[jira] [Commented] (LUCENE-4258) Incremental Field Updates through Stacked Segments

Michael McCandless (JIRA) Fri, 07 Dec 2012 10:31:22 -0800

    [ 
https://issues.apache.org/jira/browse/LUCENE-4258?page=com.atlassian.jira.plugin.system.issuetabpanels:comment-tabpanel&focusedCommentId=13526609#comment-13526609
 ]


Michael McCandless commented on LUCENE-4258:
--------------------------------------------

{quote}
bq. Why do we have FieldsUpdate.Operation.ADD_DOCUMENT? It seems weird to pass 
that to IW.updateFields? Shouldn't apps just use IW.addDocument?

We have ADD_ and REPLACE_ for FIELDS, and also REPLACE_DOCUMENTS, so having 
ADD_DOCUMENT would allow applications to work only with updateFields. There 
certainly are actions that can be performed in more than one way in this API, 
do you find this too confusing?
{quote}

Well I just generally prefer that there is one [obvious] way to do
something ... it can cause confusion otherwise, ie users will wonder
what's the difference between addDocument and
updateFields(Operation.ADD_DOCUMENT, ...)

{quote}
bq.
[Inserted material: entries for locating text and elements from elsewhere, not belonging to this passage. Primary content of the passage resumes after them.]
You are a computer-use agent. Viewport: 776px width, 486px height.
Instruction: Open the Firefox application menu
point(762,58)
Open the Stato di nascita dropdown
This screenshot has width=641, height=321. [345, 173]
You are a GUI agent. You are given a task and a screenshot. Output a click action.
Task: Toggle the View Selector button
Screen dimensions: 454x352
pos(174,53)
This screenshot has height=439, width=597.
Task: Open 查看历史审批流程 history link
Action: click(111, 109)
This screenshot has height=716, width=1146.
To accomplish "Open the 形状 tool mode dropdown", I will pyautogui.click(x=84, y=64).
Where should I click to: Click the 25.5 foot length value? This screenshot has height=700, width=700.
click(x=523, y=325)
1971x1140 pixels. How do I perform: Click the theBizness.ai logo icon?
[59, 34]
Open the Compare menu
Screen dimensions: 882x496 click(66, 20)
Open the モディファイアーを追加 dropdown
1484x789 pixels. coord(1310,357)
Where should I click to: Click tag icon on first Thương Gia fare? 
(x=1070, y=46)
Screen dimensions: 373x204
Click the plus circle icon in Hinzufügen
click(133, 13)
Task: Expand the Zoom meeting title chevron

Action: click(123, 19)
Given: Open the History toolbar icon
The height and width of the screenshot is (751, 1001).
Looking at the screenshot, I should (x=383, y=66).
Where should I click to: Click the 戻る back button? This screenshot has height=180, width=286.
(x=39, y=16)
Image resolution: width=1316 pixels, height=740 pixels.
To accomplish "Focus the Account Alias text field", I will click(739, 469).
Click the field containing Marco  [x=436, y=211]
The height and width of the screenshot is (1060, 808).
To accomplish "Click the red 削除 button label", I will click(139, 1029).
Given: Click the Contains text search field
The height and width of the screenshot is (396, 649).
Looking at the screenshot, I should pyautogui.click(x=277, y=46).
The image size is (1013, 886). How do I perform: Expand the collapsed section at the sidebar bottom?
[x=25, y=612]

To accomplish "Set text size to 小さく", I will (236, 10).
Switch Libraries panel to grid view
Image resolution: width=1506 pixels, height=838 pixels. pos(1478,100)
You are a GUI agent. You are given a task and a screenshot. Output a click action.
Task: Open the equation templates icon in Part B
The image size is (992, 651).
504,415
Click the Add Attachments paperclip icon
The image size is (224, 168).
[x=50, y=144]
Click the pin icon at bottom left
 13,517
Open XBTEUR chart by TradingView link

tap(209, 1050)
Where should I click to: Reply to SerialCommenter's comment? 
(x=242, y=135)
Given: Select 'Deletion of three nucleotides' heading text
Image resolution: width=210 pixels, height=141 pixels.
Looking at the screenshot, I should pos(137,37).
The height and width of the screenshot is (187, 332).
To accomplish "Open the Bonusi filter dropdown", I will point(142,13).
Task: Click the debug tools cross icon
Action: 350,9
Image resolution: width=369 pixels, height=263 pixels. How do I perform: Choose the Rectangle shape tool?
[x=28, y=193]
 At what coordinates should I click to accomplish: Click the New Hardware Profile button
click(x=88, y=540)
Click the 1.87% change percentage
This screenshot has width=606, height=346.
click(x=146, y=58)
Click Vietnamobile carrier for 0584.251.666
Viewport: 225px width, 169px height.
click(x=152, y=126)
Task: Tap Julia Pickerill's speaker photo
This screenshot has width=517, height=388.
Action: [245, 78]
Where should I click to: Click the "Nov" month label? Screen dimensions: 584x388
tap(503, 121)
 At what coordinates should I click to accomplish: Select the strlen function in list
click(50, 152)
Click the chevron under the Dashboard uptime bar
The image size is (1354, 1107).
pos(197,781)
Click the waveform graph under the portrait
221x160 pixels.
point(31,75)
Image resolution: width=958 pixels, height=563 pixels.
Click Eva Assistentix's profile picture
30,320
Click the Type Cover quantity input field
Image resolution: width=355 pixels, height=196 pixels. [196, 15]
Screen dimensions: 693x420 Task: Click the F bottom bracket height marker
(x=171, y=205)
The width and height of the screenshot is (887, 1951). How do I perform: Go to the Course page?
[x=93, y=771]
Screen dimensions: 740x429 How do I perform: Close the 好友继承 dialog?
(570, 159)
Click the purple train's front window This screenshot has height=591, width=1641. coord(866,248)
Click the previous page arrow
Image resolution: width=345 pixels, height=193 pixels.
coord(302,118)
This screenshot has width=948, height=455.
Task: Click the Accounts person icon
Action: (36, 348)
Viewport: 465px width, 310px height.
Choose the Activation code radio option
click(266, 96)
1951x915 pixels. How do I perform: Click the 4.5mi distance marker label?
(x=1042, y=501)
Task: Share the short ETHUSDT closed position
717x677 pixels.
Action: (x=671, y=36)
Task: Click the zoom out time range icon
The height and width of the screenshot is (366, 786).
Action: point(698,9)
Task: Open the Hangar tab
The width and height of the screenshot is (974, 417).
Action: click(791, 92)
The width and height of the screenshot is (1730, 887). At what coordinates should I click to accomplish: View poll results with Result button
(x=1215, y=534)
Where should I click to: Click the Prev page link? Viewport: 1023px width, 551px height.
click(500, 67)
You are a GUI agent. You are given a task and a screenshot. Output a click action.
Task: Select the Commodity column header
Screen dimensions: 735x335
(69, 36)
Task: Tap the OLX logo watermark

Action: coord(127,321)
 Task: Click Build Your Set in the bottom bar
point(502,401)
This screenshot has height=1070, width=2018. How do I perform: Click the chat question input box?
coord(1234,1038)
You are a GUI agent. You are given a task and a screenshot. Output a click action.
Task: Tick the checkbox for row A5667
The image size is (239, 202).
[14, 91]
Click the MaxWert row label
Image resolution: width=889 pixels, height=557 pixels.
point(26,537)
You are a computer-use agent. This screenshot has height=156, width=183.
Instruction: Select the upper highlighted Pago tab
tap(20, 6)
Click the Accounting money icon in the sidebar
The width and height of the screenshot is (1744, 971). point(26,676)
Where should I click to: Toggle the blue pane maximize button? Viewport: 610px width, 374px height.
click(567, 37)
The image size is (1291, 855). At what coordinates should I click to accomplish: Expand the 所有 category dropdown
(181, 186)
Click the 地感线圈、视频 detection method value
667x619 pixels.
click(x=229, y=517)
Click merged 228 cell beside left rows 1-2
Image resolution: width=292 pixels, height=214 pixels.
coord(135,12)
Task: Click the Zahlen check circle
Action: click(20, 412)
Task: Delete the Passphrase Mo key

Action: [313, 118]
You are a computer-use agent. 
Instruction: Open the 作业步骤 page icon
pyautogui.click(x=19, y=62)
Why do we need SegmentInfoReader.readFilesList? ...

I considered the alternative you propose of having a segmentInfo for each 
stacked segment, and it seemed too complex to manage than what is done with 
.del files, so I chose the .del files approach. You are right about it's 
privacy, I removed it from SegmentInfoReader and the actual readers have it 
privately.
{quote}

OK.

{quote}
bq. It looks like merge policies don't yet know about / target stacked segments 
...

I was planning to have it in another issue. should I create it already?
{quote}

Another issue is a good idea!  No need to create it yet ... but it
seems like it will be important for real usage.

Do we have any sense of how performance degrades as the stack gets
bigger?  It's more on-the-fly merging at search-time...

I'm worried about that search-time merge cost ... I think it's usually
better to pay a higher indexing cost in exchange for faster search
time, which makes LUCENE-4272 a compelling alternate approach...

{quote}
bq. It seems like we don't invert the document updates until the updates are 
applied? ...

I went for the simple solution trying to introduce as less new concepts as 
possible (and still the patch size is >7000 lines). Your proposal should 
certainly be considered and maybe tested. I need to make sure I do the RAM 
calculations right, the added documents must be reflected in the RAM 
consumption of the deletions queue.
{quote}

OK that makes sense; we should definitely do whatever's
easiest/fastest to get to a dirt path.

We should think through the tradeoffs.  I think it may confuse apps
that the Field is not "consumed" after IW.updateFields returns, but
rather cached and processed later.  This means you cannot reuse
fields, you have to be careful with pre-tokenized fields (can't reuse
the TokenStream), etc.

It also means NRT reopen is unexpectedly costly, because only on flush
will we invert & index the documents, and it's a single-threaded
operation during reopen (vs per-thread if we invert up front).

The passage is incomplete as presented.